DOCUMENT SEGMENT
Captain A. M. Wetherill.
The following recommendations, embodied in the foregoing report, are here submitted in concrete form. They are respectfully but most strongly urged for adoption, in order that the Signal Corps of the Army, especially its aviation section, may be placed in condition to carry on the important work intrusted to its care, and that the needs of the Army and of the country may be satisfied.
First. In order to maintain the present activities of the Signal Corps with the smallest necessary personnel and to comply with the requirements of the existing Tables of Organization, it is recommended that the Signal Corps at large be increased by 6 majors, 6 captains, 26 first lieutenants, 18 master signal electricians, 54 firstclass sergeants, 60 sergeants, 70 corporals, 250 first-class privates, and
Second. In order to maintain a Signal Corps suited to the needs of an army of 180,000 men, it is recommended that the Signal Corps at large be composed of 1 brigadier general, 4 colonels, 12 lieutenant colonels, 15 majors, 40 captains, 101 first lieutenants, and 3,358 enlisted men.
Third. In order to maintain an aviation service suitable to the needs of the present standing Army, it is recommended that the laws creating the aviation section of the Signal Corps be so modified in the restrictions regarding age, rank, and marriage as to permit the service to be open to all officers of the line, and, further, that the number of aviators, junior aviators, and aviation students authorized be increased by 46 and the number of enlisted men assigned to this duty by 462, the whole to be organized into five squadrons and an aviation school.
Fourth. In order to create an aviation service commensurate with the needs of the country and suitable to the requirements of an army of, say, 180,000 men, composed of seven tactical divisions and five cavalry brigades, it is recommended that the aviation section of the Signal Corps be increased to 368 officers and 2,399 enlisted men, organized into 18 squadrons, an administration department, and an aviation school, and that legislation be enacted providing for a reserve aviation service along the lines of the Medical Reserve Corps.
Fifth. Signal troops are special and technical men whose training can not be speedily accomplished upon the outbreak of war; therefore, it is urgently recommended that every encouragement be given
by the War Department to the Signal Corps of the National Guard of the various States, to not only perfect themselves in the duties of this corps, but to maintain their organizations at greatest possible strength and create as large a number of such organizations as can be properly provided.
Sixth. Owing to the fact that it will be extremely difficult to obtain from the Organized Militia sufficient trained signal men to meet the necessities of the service in war, it is thought best to utilize the great number of trained electrical engineers connected with the large telegraph and telephone companies and their force of telegraph and telephone operators and linemen. In order to obtain their services it is recommended that a Signal Corps reserve be provided, giving the officers of this force the same status as that held by the officers of the Medical Reserve Corps, and that lists of telegraph operators, telephone men, and linemen who will volunteer their services in time of war be kept on file in the War Department.

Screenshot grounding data

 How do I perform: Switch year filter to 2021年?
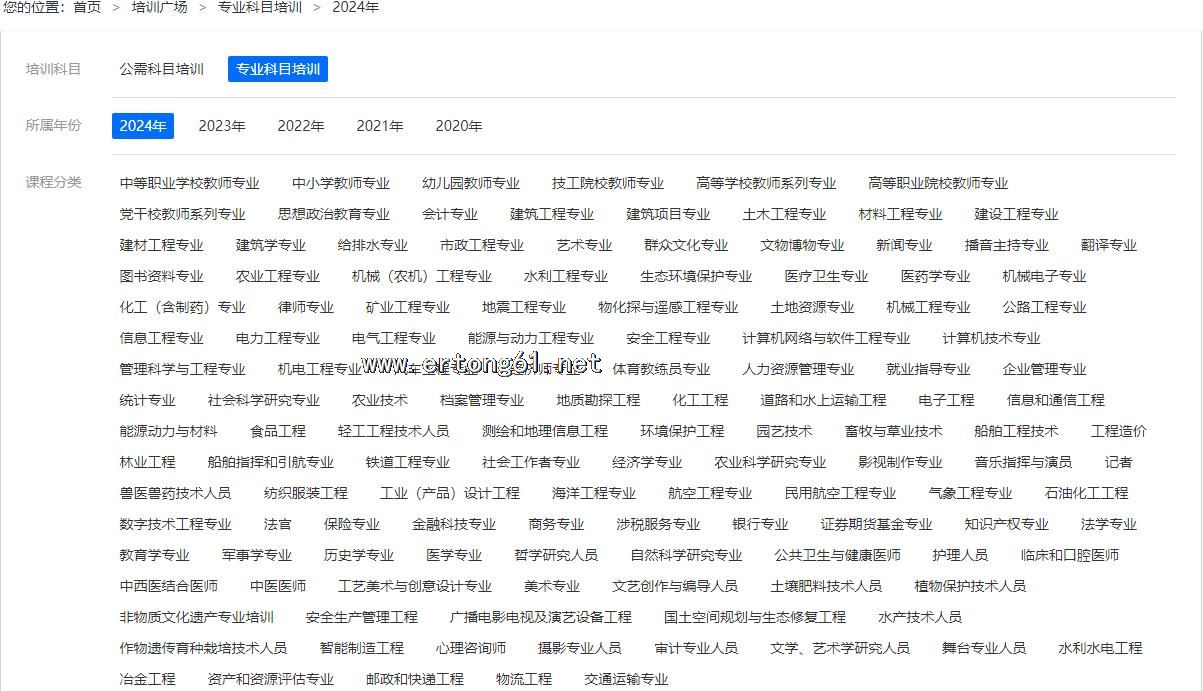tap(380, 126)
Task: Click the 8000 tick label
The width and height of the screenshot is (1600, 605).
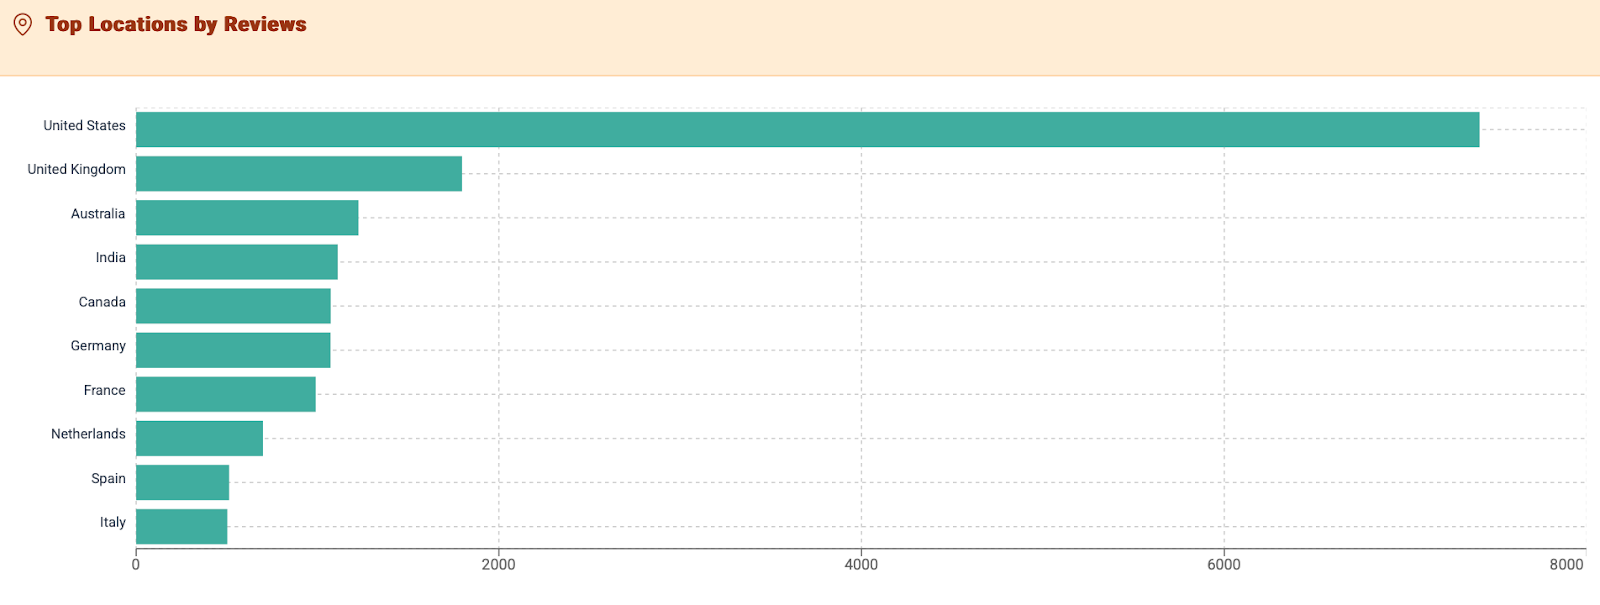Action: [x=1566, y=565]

WHAT TO DO
#1 In the Signal Corps recommendations, how many squadrons does the fourth recommendation propose for the aviation section?
#2 Please explain why the Signal Corps recommendations call for a Signal Corps reserve made up of telegraph and telephone company personnel.
This data comes from a source separate from the text.

WRITTEN RESPONSES
#1 18 squadrons.

#2 It will be extremely difficult to get enough trained signal men from the Organized Militia to meet wartime needs. So the recommendations propose using the many trained electrical engineers, operators, and linemen of the large telegraph and telephone companies. A reserve would secure their services, and its officers would have the same status as officers of the Medical Reserve Corps.